Retiring from the idea of retirement

Nature of Work, Fulfilment, and “Essential Labor”

  • Many argue the “work on what you love forever” framing is an upper‑class or tech privilege that ignores necessary, unpleasant work (sewage, construction, oil rigs, etc.).
  • Others counter that even “low-status” jobs can be meaningful: tangible outcomes, pride in competence, and decent pay can create fulfilment.
  • Some note automation and robotics could eventually remove the worst tasks, but current social and political structures lag.

Health, Aging, and Limits of “Work Until You Die”

  • Multiple commenters emphasize that bodies and minds degrade: physical jobs become impossible, and even desk work can be blocked by illness, injury, or cognitive decline.
  • Personal stories: nerve damage, long COVID, MS, strokes, and surgeries abruptly ended or constrained careers.
  • Many say they once imagined working forever but, decades later, no longer enjoy the grind and want the option to stop or downshift.

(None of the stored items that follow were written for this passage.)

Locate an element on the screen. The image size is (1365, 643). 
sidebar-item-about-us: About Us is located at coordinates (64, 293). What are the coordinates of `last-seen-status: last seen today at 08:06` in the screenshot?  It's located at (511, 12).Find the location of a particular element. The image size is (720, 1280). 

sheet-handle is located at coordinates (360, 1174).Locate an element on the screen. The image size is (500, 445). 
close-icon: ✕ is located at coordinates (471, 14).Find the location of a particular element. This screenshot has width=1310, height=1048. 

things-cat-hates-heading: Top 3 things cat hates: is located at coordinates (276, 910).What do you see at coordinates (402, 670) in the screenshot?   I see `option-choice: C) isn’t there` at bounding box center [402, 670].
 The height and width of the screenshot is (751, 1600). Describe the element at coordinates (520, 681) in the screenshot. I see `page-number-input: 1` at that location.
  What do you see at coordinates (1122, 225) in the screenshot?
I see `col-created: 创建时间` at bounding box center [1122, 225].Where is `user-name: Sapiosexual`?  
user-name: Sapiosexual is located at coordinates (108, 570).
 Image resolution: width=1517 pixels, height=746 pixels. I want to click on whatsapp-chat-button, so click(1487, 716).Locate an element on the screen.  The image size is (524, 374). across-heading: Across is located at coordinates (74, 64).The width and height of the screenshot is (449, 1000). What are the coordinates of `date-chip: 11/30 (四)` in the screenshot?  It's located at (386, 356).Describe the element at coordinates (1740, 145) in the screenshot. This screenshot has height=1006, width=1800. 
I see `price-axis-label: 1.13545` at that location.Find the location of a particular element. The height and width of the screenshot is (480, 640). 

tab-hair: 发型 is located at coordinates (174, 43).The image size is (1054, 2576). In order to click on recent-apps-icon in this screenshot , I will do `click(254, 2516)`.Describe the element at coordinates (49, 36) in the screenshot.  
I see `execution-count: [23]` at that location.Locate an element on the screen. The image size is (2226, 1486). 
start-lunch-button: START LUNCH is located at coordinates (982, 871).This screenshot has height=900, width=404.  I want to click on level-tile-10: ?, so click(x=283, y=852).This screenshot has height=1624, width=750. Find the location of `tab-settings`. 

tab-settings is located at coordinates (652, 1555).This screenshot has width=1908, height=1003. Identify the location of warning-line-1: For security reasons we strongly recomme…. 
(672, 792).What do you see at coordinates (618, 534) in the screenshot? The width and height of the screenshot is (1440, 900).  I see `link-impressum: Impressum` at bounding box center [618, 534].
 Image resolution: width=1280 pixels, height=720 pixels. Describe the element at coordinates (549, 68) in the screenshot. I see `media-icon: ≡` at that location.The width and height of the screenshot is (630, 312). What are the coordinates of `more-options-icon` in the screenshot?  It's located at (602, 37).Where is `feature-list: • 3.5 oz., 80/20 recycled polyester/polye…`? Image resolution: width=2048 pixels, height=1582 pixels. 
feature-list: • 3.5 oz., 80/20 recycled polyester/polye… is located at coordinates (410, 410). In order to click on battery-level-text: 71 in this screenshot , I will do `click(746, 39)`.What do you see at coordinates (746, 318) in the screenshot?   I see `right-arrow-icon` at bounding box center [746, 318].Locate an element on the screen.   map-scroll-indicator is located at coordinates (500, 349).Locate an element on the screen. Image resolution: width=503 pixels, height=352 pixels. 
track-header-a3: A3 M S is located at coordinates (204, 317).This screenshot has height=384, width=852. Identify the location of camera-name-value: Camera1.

Retirement Systems, Pensions, and Intergenerational Funding

  • Strong debate over pay‑as‑you‑go pension models vs. personal accounts.
  • Some insist pensions are “my money” saved over a career; others point out current contributions fund current retirees, making demographics (fewer workers, longer lives) a structural problem.
  • Proposals include: mandatory but individually owned investment accounts, higher liquidity/guarantees, or moving away from opaque government funds.
  • Skeptics warn that many people will under‑save if left alone, then demand support later.

Tech Industry, Ageism, and FIRE

  • Many software workers like the craft but dislike the industry: bureaucracy, politics, and stress drive strong FIRE interest.
  • Ageism in tech is widely reported: few see 60–70‑year‑old coders in standard roles; some pivot to teaching or other fields.
  • Concerns about LLMs and cheaper younger workers add to job‑security anxiety.

Retirement Lifestyle, Purpose, and Mental Health

  • Commenters stress planning not just finances but post‑retirement purpose.
  • Reports of boredom, loss of identity, and social disconnection after early retirement.
  • Suggested mitigations: part‑time or low‑stress work, volunteering, hobbies, continued learning, and staying cognitively engaged.
  • Some advocate UBI to decouple survival from employment and let people choose meaningful work at any age.